Personal information
- Nationality: Canadian
- Born: 9 August 2002 (age 23) Calgary, Alberta, Canada

Sport
- Country: Canada
- Sport: Luge

Medal record
Men's luge
Representing Canada
FIL World Luge Championships
| Bronze medal – third place | 2025 Whistler | Team relay |
America-Pacific Championship
| Gold medal – first place | 2023 Whistler | Doubles |
| Bronze medal – third place | 2022 Park City | Doubles |
| Bronze medal – third place | 2021 Sochi | Doubles |

= Devin Wardrope =

Canadian luger (born 2002)

Devin Wardrope (born August 9, 2002) is a Canadian luger.
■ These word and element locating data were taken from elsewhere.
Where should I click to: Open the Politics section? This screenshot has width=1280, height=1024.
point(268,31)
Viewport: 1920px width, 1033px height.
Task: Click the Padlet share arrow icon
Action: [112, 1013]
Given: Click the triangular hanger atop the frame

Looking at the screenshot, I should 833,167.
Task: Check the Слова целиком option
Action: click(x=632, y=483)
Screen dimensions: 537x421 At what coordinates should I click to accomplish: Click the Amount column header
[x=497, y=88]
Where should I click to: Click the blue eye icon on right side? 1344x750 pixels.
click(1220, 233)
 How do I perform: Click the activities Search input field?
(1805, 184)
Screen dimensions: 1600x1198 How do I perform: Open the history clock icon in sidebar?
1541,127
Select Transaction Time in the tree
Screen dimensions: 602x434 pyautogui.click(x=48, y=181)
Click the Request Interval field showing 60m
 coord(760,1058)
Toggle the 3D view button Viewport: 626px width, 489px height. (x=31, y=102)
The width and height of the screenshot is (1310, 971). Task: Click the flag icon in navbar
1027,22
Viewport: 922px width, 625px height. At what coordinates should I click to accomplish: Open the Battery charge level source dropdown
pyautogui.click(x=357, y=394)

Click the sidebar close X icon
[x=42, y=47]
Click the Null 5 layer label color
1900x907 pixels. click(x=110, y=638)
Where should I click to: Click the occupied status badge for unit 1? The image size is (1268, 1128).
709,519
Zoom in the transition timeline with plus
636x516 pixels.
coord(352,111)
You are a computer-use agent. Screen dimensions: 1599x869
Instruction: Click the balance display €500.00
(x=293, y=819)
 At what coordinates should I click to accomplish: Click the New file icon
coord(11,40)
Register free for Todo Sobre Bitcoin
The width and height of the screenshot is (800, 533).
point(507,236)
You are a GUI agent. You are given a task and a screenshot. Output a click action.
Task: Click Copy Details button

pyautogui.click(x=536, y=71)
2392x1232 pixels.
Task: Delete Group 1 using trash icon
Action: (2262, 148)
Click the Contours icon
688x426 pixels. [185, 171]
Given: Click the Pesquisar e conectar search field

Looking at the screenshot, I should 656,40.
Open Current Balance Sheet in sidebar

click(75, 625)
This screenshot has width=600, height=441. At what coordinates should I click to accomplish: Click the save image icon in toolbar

Wardrope primarily competes in the doubles event.

==Career==
Wardrope along with partner Cole Zajanski have won three medals at the America-Pacific Championship. The pair picked up bronze medals at the 2021 and 2022 editions, and gold at the 2023 edition. Wardrope and Zajanski's best placement on the World Cup placement happened in 2023, when they finished fourth in a World Cup stop in Whistler.

Wardrope along with Zajanski won bronze as part of the team relay event at the 2025 World Championships held in Whistler, Canada.